Task:
In the stretch from the line containing "The image size is (1568, 726)." through the end of the records, switch "previous day" to "prior day" and write out that stretch again with nothing else changed.

Material to process:
— Begin —

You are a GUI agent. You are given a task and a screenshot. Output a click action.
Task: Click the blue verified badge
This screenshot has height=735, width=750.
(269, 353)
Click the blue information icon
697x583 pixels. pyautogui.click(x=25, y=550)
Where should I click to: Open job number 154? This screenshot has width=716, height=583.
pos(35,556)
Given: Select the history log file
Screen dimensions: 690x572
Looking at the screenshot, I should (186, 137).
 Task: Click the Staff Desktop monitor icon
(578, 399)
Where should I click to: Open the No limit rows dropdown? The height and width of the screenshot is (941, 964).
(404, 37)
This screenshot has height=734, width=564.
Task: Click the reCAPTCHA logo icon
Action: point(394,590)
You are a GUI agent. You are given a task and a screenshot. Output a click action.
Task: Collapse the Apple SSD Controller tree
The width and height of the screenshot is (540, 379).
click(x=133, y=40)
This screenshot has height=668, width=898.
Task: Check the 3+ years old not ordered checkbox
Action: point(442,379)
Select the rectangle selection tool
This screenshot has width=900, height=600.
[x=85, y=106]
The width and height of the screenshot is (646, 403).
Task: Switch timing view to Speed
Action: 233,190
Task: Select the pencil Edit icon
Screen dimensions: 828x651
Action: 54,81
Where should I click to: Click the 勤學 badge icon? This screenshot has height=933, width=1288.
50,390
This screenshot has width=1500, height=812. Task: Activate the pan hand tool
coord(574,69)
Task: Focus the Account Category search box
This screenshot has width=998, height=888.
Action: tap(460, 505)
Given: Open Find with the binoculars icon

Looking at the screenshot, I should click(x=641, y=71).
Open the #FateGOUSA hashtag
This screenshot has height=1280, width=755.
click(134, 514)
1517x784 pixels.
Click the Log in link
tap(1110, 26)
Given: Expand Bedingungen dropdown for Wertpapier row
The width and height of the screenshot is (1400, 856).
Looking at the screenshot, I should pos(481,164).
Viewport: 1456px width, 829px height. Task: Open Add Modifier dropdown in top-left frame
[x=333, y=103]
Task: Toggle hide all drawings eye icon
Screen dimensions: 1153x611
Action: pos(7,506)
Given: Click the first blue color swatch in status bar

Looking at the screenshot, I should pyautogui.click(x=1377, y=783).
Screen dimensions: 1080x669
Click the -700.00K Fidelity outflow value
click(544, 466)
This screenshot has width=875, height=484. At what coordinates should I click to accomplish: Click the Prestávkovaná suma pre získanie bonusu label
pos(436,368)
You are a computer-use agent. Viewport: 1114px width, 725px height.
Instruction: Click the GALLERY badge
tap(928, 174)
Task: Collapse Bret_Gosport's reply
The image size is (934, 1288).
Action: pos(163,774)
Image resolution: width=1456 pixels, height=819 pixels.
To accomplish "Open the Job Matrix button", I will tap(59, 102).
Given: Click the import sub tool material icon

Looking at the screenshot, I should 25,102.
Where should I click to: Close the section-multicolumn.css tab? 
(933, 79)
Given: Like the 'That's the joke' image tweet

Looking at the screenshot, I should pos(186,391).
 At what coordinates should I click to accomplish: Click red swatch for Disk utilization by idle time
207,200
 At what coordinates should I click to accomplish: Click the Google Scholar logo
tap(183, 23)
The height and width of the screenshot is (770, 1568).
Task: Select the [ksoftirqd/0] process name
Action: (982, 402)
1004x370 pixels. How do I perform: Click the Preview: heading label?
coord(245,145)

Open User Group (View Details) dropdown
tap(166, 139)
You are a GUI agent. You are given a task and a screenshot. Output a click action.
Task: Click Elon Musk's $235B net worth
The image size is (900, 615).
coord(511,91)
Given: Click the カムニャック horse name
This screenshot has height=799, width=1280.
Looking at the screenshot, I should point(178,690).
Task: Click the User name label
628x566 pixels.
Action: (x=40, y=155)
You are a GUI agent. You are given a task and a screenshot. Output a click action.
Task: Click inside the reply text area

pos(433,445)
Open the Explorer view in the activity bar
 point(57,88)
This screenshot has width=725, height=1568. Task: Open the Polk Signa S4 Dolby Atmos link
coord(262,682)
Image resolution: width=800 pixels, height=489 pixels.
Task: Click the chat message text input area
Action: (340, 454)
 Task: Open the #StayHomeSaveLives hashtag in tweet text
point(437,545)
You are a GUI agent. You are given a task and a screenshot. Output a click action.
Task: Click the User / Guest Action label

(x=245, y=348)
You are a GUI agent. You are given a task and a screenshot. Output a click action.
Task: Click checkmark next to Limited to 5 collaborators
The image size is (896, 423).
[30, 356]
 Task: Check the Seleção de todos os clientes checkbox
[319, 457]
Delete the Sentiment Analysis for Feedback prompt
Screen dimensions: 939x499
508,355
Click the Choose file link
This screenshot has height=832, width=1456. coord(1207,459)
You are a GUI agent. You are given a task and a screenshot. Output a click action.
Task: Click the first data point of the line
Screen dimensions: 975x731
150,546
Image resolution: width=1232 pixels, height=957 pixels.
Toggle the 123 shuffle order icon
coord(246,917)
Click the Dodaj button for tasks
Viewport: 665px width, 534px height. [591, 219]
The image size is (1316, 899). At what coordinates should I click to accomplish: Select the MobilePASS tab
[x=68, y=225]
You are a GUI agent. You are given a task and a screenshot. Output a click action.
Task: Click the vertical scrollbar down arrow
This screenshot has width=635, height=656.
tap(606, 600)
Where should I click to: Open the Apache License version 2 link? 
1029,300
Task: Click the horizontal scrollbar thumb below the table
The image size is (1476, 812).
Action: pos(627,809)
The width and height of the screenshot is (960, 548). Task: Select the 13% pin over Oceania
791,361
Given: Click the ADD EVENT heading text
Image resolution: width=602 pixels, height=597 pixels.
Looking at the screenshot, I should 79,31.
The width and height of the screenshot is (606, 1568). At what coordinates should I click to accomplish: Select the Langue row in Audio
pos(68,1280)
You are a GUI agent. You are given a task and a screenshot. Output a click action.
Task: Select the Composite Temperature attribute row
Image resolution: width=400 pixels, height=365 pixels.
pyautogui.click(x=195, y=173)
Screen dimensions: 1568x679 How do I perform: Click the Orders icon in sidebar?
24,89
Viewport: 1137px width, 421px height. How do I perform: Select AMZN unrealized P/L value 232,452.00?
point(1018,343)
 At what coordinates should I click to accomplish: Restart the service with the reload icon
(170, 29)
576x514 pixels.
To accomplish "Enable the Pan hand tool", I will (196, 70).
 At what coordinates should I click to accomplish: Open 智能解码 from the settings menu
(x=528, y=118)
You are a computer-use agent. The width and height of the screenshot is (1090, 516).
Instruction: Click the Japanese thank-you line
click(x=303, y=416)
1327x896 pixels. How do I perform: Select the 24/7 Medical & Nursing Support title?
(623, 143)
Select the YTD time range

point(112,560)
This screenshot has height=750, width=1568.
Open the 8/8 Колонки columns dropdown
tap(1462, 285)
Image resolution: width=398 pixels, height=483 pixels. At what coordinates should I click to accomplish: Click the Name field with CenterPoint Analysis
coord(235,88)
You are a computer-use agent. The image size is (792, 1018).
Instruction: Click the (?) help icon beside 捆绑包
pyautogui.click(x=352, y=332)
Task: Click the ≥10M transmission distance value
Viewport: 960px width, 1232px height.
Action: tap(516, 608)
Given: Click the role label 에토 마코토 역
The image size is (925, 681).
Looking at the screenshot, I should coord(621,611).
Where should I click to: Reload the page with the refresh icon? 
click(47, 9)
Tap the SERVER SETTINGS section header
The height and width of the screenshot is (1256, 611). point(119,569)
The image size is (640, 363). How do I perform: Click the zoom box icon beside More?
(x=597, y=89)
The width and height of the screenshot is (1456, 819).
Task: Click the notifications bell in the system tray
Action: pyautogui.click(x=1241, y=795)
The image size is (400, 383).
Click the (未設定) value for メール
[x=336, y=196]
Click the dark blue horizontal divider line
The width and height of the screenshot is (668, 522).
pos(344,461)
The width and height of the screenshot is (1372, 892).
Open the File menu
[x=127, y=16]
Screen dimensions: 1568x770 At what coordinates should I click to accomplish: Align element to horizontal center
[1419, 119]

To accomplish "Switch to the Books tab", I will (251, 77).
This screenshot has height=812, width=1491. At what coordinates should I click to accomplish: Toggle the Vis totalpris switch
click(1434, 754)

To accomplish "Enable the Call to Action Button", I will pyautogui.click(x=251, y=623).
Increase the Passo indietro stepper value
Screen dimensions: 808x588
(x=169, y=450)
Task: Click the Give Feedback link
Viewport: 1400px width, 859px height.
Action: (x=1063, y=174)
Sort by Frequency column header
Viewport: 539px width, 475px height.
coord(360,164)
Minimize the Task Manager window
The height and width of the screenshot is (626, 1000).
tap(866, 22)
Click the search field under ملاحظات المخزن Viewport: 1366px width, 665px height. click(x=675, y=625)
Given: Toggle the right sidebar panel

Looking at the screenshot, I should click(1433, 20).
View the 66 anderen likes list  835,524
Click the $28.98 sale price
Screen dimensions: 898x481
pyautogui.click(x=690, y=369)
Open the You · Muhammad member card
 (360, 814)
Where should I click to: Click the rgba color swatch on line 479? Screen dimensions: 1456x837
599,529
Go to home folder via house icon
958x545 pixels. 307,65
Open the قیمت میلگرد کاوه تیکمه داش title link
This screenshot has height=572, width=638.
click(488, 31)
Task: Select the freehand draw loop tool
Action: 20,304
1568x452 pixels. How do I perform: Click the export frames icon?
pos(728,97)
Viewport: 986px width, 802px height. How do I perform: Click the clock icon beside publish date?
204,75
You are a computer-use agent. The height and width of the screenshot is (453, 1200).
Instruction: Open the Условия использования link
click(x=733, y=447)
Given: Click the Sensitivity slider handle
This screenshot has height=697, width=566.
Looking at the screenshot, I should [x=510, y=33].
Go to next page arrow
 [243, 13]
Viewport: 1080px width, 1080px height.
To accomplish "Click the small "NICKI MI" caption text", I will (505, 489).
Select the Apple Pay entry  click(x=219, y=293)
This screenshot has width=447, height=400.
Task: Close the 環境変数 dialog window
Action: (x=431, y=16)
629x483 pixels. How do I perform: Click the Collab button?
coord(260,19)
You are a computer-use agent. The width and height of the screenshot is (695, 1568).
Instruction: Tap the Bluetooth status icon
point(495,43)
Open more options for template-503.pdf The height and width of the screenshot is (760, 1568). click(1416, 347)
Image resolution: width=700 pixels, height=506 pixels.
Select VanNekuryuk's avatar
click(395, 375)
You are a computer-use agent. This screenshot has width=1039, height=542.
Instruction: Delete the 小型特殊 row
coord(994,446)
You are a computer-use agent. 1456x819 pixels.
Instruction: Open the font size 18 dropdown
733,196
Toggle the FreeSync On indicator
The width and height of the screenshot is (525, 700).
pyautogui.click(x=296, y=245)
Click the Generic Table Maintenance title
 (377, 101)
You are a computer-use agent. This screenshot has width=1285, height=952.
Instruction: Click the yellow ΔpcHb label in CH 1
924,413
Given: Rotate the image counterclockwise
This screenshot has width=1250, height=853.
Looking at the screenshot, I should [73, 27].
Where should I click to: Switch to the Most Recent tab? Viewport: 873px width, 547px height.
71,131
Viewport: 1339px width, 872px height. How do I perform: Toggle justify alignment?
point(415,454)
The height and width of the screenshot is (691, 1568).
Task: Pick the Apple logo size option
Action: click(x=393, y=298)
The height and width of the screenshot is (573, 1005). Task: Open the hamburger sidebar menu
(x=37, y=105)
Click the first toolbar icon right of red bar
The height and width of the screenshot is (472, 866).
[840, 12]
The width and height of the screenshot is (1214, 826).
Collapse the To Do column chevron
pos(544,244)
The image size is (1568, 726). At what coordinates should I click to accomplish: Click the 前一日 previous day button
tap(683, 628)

— End —

Full output:
The image size is (1568, 726). At what coordinates should I click to accomplish: Click the 前一日 prior day button
tap(683, 628)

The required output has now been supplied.